In the midst of growing alarm over the coronavirus pandemic and an almost all-consuming focus on public health, workplace and legal developments related to the pandemic, many Colorado employers may have missed the significant changes in Colorado wage and hour laws recently ushered in by the Colorado Department of Labor and Employment (CDLE). These changes are contained in the March 16, 2020 Colorado Overtime and Minimum Pay Standards Order #36 (“COMPS”) Order #36.
Order #36, which takes effect on April 16, 2020, increases the minimum salary required for overtime exempt status, makes many pre-work and post-work activities compensable work time and imposes a potentially expensive penalty on employers who do not follow the requirement under Colorado law that employees receive a paid rest break of at least 10 minutes for every four hours of work. Order #36 states that its protections for workers are to be interpreted “liberally construed with narrow exceptions,” meaning that when it comes to compliance, employers should not expect to get the benefit of the doubt from the State.
With the April 16 compliance deadline fast approaching, Colorado employers should review their practices to ensure they are compliant with the new rules.
Here is an overview of the major changes to Colorado wage and hour law made by Order #36:
1. Broader Employee Coverage
Unlike Colorado’s previous wage orders, which covered only employees in selected industries (retail, service, food and beverage, commercial support, health care), Order #36 covers almost allprivate-sector employees, with a few exceptions such as agricultural workers and ski industry employees. Importantly, Order #36 includes employees in the manufacturing industry, who did not have the protections of previous wage orders.
2. Increasing Minimum Salary Standard for Overtime-Exempt Employees
Order #36 sets a state minimum salary standard for exempt employees beginning on July 1, 2020 and increasing thereafter. Beginning this July, Colorado matches the federal minimum exempt salary standard of $684/week ($35,568/year), but then increases this minimum threshold above the federal standard by approximately $5,000 per year until it exceeds $55,000 per year in 2025:
||Weekly Overtime-Exempt Salary
|July 1, 2020
||$684.00 weekly ($35,568 annually)
|January 1, 2021
||$778.85 weekly ($40,500 annually)
|January 1, 2022
||$865.38 weekly ($45,000 annually)
|January 1, 2023
||$961.54 weekly ($50,000 annually)
|January 1, 2024
||$1057.69 weekly ($55,000 annually)
|January 1, 2025
||2024 salary adjusted by CPI
3. New Category of Overtime –Exempt Employees: “Highly Technical Computer-Related Occupations”
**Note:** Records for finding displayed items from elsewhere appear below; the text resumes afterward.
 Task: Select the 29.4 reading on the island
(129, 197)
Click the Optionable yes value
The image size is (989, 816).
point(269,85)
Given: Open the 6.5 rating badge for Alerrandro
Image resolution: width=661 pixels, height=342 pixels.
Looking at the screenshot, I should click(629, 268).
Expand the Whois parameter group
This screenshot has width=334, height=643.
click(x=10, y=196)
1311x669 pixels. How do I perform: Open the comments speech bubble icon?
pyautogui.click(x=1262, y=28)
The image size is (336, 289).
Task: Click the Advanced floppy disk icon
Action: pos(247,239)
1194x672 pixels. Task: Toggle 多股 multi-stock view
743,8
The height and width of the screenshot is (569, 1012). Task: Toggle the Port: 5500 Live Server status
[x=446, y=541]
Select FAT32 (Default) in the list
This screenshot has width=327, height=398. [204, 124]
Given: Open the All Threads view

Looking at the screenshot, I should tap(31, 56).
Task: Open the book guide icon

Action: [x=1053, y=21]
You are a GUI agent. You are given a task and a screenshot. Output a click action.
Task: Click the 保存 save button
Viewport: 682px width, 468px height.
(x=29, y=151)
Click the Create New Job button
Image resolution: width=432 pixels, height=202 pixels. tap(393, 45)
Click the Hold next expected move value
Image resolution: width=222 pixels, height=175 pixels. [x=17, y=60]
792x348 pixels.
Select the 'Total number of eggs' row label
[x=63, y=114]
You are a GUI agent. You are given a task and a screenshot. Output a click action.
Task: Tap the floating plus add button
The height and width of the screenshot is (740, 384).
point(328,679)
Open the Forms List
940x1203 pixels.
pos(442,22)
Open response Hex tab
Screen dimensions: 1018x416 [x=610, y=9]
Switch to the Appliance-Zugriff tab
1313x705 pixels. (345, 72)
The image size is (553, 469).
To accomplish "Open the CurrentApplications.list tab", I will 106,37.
Order #36 also adds a new category of employees who may be exempt from overtime pay: “highly technical computer-related occupations.” Employees in this category must receive the minimum exempt salary or $27.63 per hour (adjusted annually by CPI).
4. New “One-Minute” Rule for Pre-Work and Post-Work Activities
Another significant change to Colorado wage and hour rules brought by Order #36 is the requirement that employers compensate employees for most activities that take more than one minute to complete, including those that are performed before or after an employee’s standard work day. This regulation will have a particularly pronounced effect on manufacturers and other employers who require employees to change into and out of (“don or doff”) protective gear before and after their work shift. Under the new rule, employers will, in most cases, have to pay workers when they perform activities such as clean-up tasks at the beginning or end of their shifts, standing in line to clock-in or clock-out, or waiting for security checks when leaving the worksite at the end of a shift. This “one-minute” rule differs substantially from federal wage and hour law under which these activities may not be compensable.
5. Rest Period Penalty
Finally, in a move that might lead some to say that “Colorado is the new California,” Order #36 also toughens rest period requirements. Colorado employers already were required to provide employees with one paid 10 minute break for every 4 hours of work (in addition to a 30 minute unpaid break for every 5 hours of work). Under the new regulations, if an employer fails to provide the required daily paid breaks, the employer is liable for an additional 10 minutes of pay. For example, if an employer failed to provide the employee two 10 minute paid breaks during an 8.5 hour shift, the employer would legally be required to pay the employee for 8 hours and 20 minutes.
6. Posting Notice
Order #36 also requires covered employers to post the updated wage and hour requirements with other required employment posters “in an area frequented by employees where it may be easily read during the workday” and distributed along with all employee handbooks or employment manuals.
7. What Should Employers Do Now? Increasing regulation by state and local governments in the wage and hour law area has been a growing nationwide trend for years. More and more, state and local governments are layering worker-friendly laws on top of federal laws which provide just the basic protections. With the issuance of Order #36, Colorado has shown emphatically that is a leader in this area. Now is the time for Colorado employers, and national employers with Colorado-based workers, to review hours of work and pay practices to ensure they are up to date with fast-changing Colorado laws.